L'aéroport de Munich a été contraint de fermer ses portes pour la deuxième nuit consécutive, ce vendredi 3 octobre 2025, suite à de nouvelles alertes de drones. Cette situation a perturbé environ 6 500 passagers, avec 69 vols annulés ou déroutés. Berlin a vivement dénoncé la "menace" que représentent ces engins pour la sécurité nationale.
Des opérations suspendues préventivement
Après un premier incident la nuit précédente, l'aéroport bavarois a annoncé avoir "suspendu préventivement jusqu'à nouvel ordre" ses opérations aériennes à partir de 21h30 vendredi, en raison d'observations de drones non confirmées. Bien que la présence de drones en début de soirée n'ait pas été formellement attestée, "deux identifications simultanées de drones par des patrouilles de police ont eu lieu peu avant 23 heures autour des pistes Nord et Sud", a indiqué un porte-parole de la police à l'AFP.
Conséquences pour les passagers
Sur les 23 vols à destination de Munich, 12 ont été annulés et les autres déroutés. De plus, 46 vols au départ ont été annulés ou reportés, affectant au total 6 500 passagers. L'aéroport a précisé espérer une reprise du trafic à 5 heures ce samedi. Des lits de camp et des provisions ont été mis à disposition des passagers contraints de passer la nuit sur place.
Cette fermeture intervient alors que l'Allemagne célébrait vendredi sa fête nationale, commémorant la réunification de 1990. L'aéroport de Munich, deuxième du pays, est le plus important de l'UE à être contraint de suspendre ses opérations après des incidents similaires à Copenhague et Oslo.
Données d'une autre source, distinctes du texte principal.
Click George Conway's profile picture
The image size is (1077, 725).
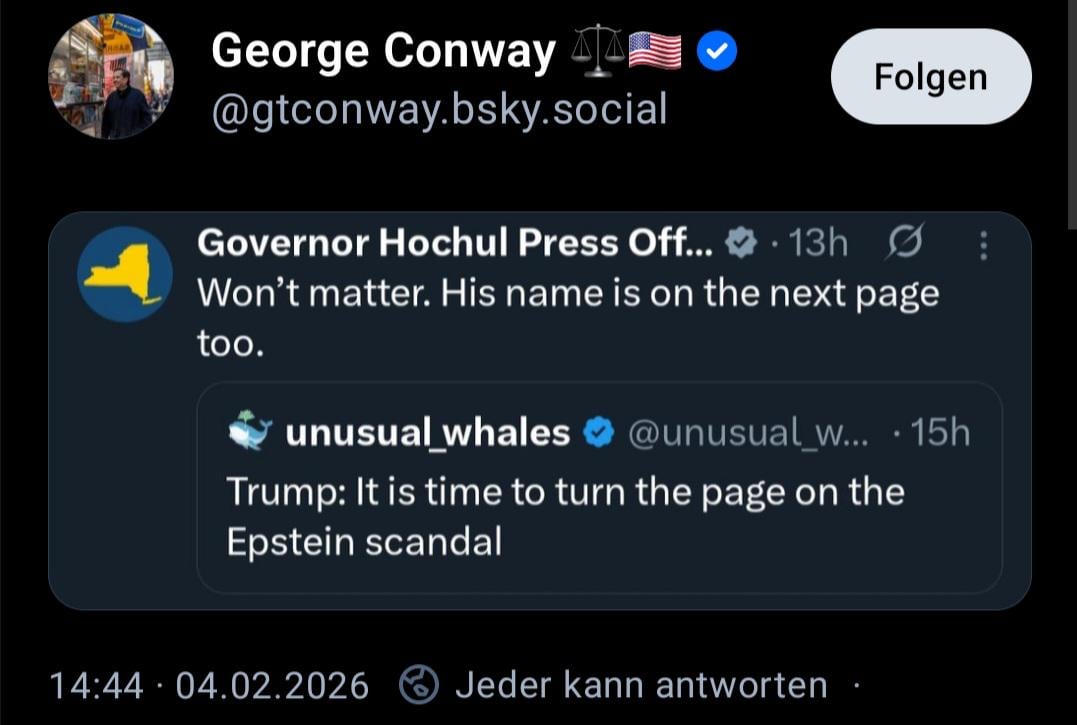click(110, 77)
La menace des drones prise au sérieux
Plusieurs drones avaient été formellement identifiés jeudi soir, notamment à Erding, où l'armée dispose d'un aérodrome près de Munich, puis au-dessus de l'aéroport civil. La police a déployé des hélicoptères sans pouvoir intercepter ces appareils. Le ministre de l'Intérieur allemand, Alexander Dobrindt, a dénoncé une "menace" et plaidé pour autoriser l'armée à abattre les drones, une prérogative actuellement réservée à la police. Le gouvernement du chancelier Friedrich Merz doit entamer mercredi une révision des lois sur la sécurité aérienne.
Multiplications des incidents en Europe
D'autres aéroports européens, au Danemark, en Norvège et en Pologne, ont récemment suspendu des vols en raison de drones non identifiés. Plusieurs pays, dont la Roumanie et l'Estonie, ont pointé du doigt Moscou, qui rejette les accusations. Début septembre, la Pologne avait dénoncé l'incursion de 19 drones dans son espace aérien. Au Danemark, l'aéroport de Copenhague a fermé le 22 septembre, et d'autres sites ont été survolés le 25.
L'origine des drones reste inconnue, mais les autorités danoises accusent également la Russie. Ces incidents ont mis en évidence les lacunes de l'Otan face à cette nouvelle menace. Jeudi, les 27 États membres de l'UE se sont réunis à Copenhague et ont évoqué la mise en place d'un "mur" antidrones.